Israel ist kein grosses Land, aber wenn man sich anschaut, wie viele beeindruckende israelische Schriftsteller und Autoren es gibt, dann meint man, ein riesiges Reich vor sich zu haben. „Das Volk des Buches“, wie Juden seit jeher genannt werden, sind Israelis bis heute…
Von Katharina Höftmann
Es sind Namen wie Ephraim Kishon, Amos Oz, David Grossman, A.B. Yehoshua oder Etgar Keret, die nicht nur für grossartige, vor allem bei Kishon und Keret äusserst witzige, Bücher stehen, sondern für ein israelisches Lebensgefühl, das sie in ihren Texten in die Welt hinaus transportieren. In Israel zu schreiben heisst immer auch, die Geschichte eines unglaublichen Landes zu erzählen.
Das beginnt schon mit der Tatsache, dass die Mehrzahl der in Israel publizierten Bücher heute auf Hebräisch geschrieben wird – immerhin einer Sprache, die immerhin etwa 1700 Jahre nicht mehr Umgangssprache der Juden in der Diaspora war. Hebräische Bücher gab es trotzdem durch die ganze Geschichte des Judentums hinweg – vor allem in der religiösen Literatur. Aber erst der Zionist Eliezer Ben-Yehuda begann nach seiner Aliya nach Israel konsequent hebräisch in seinem Wohnzimmer zu sprechen. Seine Mitstreiter standen mit ihrer Vision vor grossen Hürden: Schulbücher mussten geschrieben und Wörter für moderne Erfindungen gefunden werden.
Für professionelle Autoren des heutigen Israels stellt sich die Situation aus anderen Gründen nicht immer einfach da: Abgesehen von den ganz berühmten Persönlichkeiten wie David Grossman oder Amos Oz, die zum Teil feste Gehälter von ihren Verlagen bekommen, können die wenigsten israelischen Schriftsteller alleine vom Schreiben leben. Das liegt natürlich auch daran, dass ein Buch mit einer Auflage von lediglich 3.000 Exemplaren bereits als Verkaufserfolg gilt.

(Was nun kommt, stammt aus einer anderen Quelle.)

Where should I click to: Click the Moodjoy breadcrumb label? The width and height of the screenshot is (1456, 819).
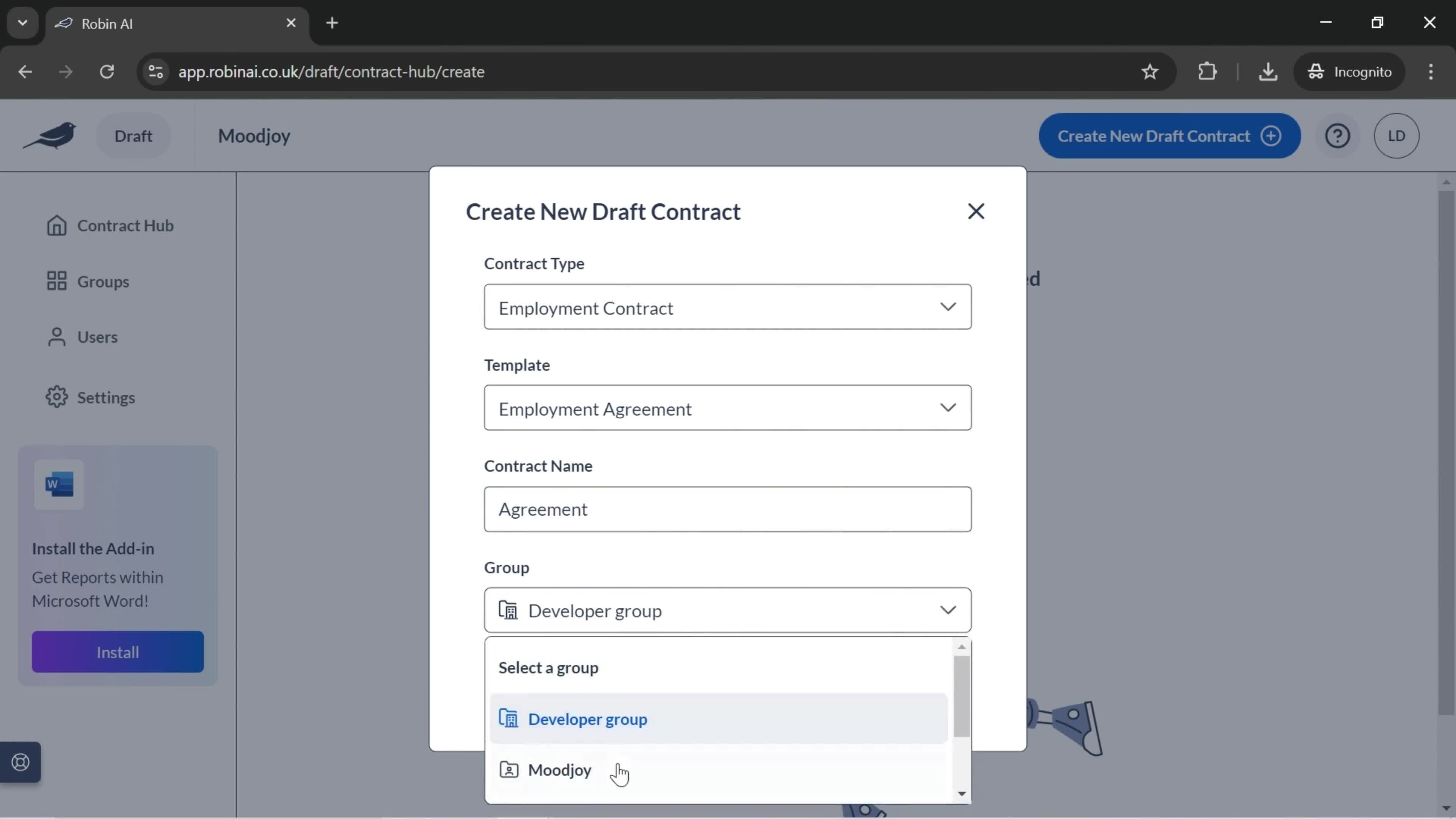click(x=254, y=135)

Viele Autoren hoffen daher auf Übersetzungen ihrer Werke, ein Geschäft, das in den letzten Jahren, auch aufgrund der politischen Situation Israels nicht unbedingt einfacher geworden ist: Viele ausländische Verlage interessieren sich nur dann für Bücher aus Israel, wenn die politische Spannung eine Rolle im Text spielt. Ausserdem dürfen die Bücher, die für Übersetzungen in Frage kommen, nicht allzu lang sein: Denn die hebräische Schrift verzichtet auf Vokale, weswegen bei Übersetzungen ins deutsche oder französische gerne mal einige hundert Seiten dazukommen.

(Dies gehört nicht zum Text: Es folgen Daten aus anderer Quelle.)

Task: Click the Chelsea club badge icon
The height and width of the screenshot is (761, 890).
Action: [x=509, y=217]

Blutrünstige Cover sind die Ausnahme in Israel
Dafür gibt es aber viele spannende Themen zu entdecken, denn die Zusammensetzung der israelischen Bestsellerliste ist anders, als man es aus Deutschland oder der Schweiz gewohnt ist: Während Thriller und Krimis dort im Überfluss zu finden sind, liest sie in Israel kaum jemand (lediglich Ende der Achtziger/Anfang der Neunziger Jahre waren Batya Gur und Schulamit Lapid mit jeweiligen Krimiserien erfolgreich) – blutrünstige Cover sind in Buchläden heute die absolute Ausnahme. Dafür sind Lyrik oder Kurzgeschichten, Genres, die von deutschsprachigen Verlegern gerne mal todgesagt werden, in Israel keine Randerscheinung, im Gegenteil, die Zahl der Veröffentlichungen ist in den vergangenen Jahren sogar angestiegen.
Romane aus der Feder israelischer Autoren haben oft einen historischen Hintergrund oder beinhalten komplexe Familiengeschichten. Kommerziellere Genres der Belletristik, wie die „Chick-Lit“, also lustige Frauenliteratur, gibt es in dem Sinne nicht.
Und so ist Literatur hier eine Kunst, die von ihren Lesern bis heute sehr ernst genommen wird – witzige Katzenbücher oder Erfahrungsberichte über den Alltag einer verzweifelten Lehrerin funktionieren auf dem israelischen Buchmarkt nicht. Stattdessen landet jede Neuauflage von Klassikern von Autoren wie Tolstoi oder Proust sofort auf der Bestsellerliste. Und Kochbücher sind Stammgäste auf den Bestsellerlisten. Allein 2014 kamen 35 neue Kochbücher auf den Markt.
Dieser Artikel ist ein Auszug aus der Schriftenreihe „Israel – Fokus Literatur“ der Gesellschaft Schweiz-Israel.